Le ministère de l’Écologie et du développement durable a souhaité que des mesures de la qualité de l’air soient effectuées dans des lieux clos recevant du public (espaces ferroviaires, parcs de stationnement, centres commerciaux…). Dans ce cadre, Air Pays de la Loire a mené, en 2002, une première campagne exploratoire à l’intérieur d’un parking souterrain de stationnement automobile d'Angers sachant que ce type d’environnement est susceptible d’enregistrer des niveaux significatifs de pollution d’origine automobile. En 2003, Air Pays de la Loire a poursuivi cette thématique en réalisant une seconde campagne de mesure à l’intérieur d’un parking aérien et couvert.

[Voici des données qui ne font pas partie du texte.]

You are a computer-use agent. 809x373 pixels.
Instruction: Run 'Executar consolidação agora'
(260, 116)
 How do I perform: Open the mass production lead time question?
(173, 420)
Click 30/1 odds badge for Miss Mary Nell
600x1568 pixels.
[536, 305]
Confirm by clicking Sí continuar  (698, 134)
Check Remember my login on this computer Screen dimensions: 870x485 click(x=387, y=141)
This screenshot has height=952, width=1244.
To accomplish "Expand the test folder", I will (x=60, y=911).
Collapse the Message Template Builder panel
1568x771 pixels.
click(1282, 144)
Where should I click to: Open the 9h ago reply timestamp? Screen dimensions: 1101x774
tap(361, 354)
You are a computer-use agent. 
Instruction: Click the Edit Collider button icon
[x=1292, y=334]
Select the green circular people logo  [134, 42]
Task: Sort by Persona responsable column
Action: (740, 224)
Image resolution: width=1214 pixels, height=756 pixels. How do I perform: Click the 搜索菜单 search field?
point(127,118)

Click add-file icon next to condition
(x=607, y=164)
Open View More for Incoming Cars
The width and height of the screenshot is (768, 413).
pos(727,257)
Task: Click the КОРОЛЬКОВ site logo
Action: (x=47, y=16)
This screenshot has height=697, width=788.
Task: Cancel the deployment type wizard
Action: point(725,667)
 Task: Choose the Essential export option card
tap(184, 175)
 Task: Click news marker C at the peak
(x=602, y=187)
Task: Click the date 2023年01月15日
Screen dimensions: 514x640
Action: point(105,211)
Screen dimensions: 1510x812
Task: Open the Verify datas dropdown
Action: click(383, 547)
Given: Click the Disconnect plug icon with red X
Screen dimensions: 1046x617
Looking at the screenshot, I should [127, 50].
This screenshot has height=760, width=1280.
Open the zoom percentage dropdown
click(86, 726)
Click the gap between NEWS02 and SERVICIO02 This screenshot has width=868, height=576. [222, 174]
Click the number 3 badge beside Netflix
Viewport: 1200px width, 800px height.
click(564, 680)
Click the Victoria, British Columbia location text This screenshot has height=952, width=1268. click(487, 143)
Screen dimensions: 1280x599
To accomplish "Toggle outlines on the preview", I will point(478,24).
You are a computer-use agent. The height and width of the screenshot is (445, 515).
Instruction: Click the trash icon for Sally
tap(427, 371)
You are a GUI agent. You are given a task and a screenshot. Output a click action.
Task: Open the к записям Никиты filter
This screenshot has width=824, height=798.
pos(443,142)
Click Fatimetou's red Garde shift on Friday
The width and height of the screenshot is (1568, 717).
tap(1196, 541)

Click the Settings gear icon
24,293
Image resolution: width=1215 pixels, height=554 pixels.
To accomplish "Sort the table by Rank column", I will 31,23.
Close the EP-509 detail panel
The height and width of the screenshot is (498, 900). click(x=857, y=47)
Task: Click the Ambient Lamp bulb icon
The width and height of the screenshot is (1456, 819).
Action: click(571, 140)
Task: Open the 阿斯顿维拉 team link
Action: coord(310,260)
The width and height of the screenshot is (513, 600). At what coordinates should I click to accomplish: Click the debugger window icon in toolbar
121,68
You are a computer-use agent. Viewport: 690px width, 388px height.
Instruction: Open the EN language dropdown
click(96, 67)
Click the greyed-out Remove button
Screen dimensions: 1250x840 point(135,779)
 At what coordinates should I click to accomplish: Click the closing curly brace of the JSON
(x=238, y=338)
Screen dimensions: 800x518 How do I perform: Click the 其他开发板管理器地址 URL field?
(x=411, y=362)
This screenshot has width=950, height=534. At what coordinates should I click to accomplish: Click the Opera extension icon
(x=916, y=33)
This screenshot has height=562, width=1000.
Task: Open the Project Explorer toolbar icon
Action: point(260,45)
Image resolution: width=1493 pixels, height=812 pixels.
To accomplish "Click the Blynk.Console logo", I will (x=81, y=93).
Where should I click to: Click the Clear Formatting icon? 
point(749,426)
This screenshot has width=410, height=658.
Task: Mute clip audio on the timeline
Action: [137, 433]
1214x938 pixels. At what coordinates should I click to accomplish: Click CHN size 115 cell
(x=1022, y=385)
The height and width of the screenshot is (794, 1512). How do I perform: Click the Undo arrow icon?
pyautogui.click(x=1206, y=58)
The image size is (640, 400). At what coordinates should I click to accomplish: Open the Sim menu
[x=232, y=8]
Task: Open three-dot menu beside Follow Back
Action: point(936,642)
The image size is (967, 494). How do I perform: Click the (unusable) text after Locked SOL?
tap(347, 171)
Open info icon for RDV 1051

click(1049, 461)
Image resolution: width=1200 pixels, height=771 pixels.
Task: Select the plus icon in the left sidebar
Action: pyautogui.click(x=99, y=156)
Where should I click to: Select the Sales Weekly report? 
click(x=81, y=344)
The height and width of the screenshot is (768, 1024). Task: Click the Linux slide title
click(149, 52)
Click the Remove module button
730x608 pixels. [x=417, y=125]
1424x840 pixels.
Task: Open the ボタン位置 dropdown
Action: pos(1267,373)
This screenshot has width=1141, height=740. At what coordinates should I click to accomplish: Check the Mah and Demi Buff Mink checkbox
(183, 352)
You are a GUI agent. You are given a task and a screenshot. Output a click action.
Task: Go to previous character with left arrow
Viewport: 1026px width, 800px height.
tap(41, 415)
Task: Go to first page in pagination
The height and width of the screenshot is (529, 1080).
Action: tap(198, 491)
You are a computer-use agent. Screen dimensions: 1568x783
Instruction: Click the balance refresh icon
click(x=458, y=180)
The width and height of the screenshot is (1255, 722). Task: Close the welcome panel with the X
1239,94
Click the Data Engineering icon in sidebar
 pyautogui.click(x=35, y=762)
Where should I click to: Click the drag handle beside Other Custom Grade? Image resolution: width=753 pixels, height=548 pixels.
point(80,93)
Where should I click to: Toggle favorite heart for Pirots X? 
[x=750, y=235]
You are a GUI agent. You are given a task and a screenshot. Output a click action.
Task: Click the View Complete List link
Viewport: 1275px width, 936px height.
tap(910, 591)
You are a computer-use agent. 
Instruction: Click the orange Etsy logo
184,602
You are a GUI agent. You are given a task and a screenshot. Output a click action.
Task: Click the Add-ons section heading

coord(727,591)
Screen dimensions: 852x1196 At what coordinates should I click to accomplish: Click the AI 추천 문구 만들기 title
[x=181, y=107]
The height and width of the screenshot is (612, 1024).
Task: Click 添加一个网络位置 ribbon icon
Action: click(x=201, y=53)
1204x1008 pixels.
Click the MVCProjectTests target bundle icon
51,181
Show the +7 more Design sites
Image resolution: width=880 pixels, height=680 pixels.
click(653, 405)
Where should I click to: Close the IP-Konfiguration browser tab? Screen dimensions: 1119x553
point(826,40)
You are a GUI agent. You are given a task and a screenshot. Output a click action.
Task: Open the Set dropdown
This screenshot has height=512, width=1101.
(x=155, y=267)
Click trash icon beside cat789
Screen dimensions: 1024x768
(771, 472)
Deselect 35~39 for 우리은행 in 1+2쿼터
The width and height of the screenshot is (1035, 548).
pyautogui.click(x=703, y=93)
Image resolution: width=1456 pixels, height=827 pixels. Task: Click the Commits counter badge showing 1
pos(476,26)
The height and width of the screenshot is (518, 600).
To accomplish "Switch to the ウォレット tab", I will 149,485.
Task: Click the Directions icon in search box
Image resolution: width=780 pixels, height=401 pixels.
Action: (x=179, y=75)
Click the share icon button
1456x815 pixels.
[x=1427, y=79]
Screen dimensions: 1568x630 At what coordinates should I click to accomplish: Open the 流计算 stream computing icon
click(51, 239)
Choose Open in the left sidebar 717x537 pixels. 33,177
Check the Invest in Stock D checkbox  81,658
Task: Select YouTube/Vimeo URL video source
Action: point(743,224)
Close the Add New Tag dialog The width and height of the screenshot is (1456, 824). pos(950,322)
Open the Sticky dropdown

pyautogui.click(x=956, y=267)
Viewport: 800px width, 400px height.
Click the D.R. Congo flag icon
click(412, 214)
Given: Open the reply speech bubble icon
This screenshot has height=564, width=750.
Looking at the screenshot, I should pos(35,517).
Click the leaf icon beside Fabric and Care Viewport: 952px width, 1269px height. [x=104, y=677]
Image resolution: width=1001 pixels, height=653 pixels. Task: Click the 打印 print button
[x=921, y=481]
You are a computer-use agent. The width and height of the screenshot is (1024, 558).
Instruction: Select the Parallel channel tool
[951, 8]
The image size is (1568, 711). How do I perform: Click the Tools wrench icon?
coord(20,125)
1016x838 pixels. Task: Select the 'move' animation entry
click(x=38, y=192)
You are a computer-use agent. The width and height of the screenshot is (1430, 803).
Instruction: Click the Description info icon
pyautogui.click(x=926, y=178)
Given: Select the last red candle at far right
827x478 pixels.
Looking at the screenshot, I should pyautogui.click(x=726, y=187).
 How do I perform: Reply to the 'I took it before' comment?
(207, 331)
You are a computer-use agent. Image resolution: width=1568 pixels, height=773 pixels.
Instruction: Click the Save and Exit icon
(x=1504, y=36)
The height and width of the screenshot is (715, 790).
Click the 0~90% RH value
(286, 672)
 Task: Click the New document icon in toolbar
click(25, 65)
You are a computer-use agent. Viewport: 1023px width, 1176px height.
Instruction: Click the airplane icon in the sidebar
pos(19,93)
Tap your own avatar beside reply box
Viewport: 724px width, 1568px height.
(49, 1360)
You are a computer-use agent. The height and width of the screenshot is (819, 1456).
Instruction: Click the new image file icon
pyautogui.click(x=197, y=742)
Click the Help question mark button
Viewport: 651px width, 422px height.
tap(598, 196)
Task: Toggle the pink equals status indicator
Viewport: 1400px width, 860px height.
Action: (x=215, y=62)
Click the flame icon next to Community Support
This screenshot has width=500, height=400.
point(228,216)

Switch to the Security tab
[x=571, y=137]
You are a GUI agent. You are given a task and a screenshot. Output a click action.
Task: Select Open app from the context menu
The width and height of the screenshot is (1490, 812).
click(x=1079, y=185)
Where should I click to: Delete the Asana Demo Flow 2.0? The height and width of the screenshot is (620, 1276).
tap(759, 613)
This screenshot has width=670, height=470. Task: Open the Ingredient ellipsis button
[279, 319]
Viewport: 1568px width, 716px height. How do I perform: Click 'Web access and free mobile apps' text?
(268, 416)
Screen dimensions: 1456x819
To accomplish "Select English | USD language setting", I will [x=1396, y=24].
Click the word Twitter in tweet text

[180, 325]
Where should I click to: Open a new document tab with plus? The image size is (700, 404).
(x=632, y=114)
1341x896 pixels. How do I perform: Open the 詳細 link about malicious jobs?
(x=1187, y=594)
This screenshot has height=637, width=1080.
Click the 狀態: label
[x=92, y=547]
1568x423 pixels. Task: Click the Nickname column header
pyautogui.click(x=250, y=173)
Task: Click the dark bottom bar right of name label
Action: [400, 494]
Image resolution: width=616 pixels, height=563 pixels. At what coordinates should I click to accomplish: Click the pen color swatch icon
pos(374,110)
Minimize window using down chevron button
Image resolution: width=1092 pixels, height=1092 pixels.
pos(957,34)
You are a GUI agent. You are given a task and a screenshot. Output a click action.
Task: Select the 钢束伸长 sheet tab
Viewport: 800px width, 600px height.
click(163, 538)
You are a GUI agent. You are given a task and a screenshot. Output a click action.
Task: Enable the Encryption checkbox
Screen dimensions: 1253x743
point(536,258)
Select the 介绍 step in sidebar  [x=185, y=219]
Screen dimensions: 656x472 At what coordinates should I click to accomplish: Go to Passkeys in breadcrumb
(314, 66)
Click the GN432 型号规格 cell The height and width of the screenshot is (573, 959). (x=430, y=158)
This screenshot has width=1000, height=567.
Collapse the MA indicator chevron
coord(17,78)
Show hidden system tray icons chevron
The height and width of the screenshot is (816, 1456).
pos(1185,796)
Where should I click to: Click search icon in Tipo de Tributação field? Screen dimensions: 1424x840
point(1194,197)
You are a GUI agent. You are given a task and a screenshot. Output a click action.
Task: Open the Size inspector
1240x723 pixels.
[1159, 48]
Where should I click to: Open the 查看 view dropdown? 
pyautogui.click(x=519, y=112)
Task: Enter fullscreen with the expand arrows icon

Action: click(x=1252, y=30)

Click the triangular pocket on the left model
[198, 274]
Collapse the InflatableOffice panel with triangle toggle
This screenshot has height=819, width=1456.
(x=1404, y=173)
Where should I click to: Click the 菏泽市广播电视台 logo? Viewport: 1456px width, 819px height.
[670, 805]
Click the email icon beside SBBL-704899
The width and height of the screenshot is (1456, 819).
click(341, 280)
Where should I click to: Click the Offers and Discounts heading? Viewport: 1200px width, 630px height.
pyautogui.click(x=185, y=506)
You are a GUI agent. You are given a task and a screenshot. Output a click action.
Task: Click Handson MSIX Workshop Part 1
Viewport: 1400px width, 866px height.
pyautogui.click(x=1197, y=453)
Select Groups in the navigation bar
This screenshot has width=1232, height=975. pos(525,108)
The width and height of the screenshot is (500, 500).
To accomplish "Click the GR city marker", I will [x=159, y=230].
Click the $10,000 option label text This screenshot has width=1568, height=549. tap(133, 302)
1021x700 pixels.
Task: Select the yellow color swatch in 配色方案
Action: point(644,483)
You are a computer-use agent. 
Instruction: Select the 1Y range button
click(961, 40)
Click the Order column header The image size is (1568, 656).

un mois et demi de mesures dans le parking Graslin à Nantes

Une campagne de mesure a été réalisée du 13 octobre au 3 décembre 2003 dans le parking Graslin situé dans le centre ville de Nantes à proximité de la place Graslin. Ce parc de stationnement aérien couvert d’une capacité de 528 places est ouvert 24 heures sur 24. Il accueille plus de 500 000 véhicules à l’année. Des mesures de monoxyde de carbone, d’oxydes d’azote, de dioxyde de soufre et de poussières fines de diamètre inférieur à 10 µm ont été réalisées au niveau 3 du parking, à 7 m de la sortie centrale.

des niveaux plus faibles mais cohérents avec les études antérieures

Les niveaux enregistrés en CO, SO2 et NOx dans le parking Graslin sont du même ordre de grandeur que ceux qui ont été mesurés dans d’autres parcs de stationnement couverts. Par comparaison aux mesures réalisées en 2002 dans le parking du Rallie ment à Angers, les niveaux moyens enregistrés dans le parking Graslin sont deux à cinq fois plus faibles selon les polluants considérés. Cette infériorité est moins nette pour les niveaux de pointe. Une fréquentation plus élevée du parking du Ralliement et surtout une configuration moins aérée peuvent expliquer cette supériorité des niveaux mesurés dans le parking angevin.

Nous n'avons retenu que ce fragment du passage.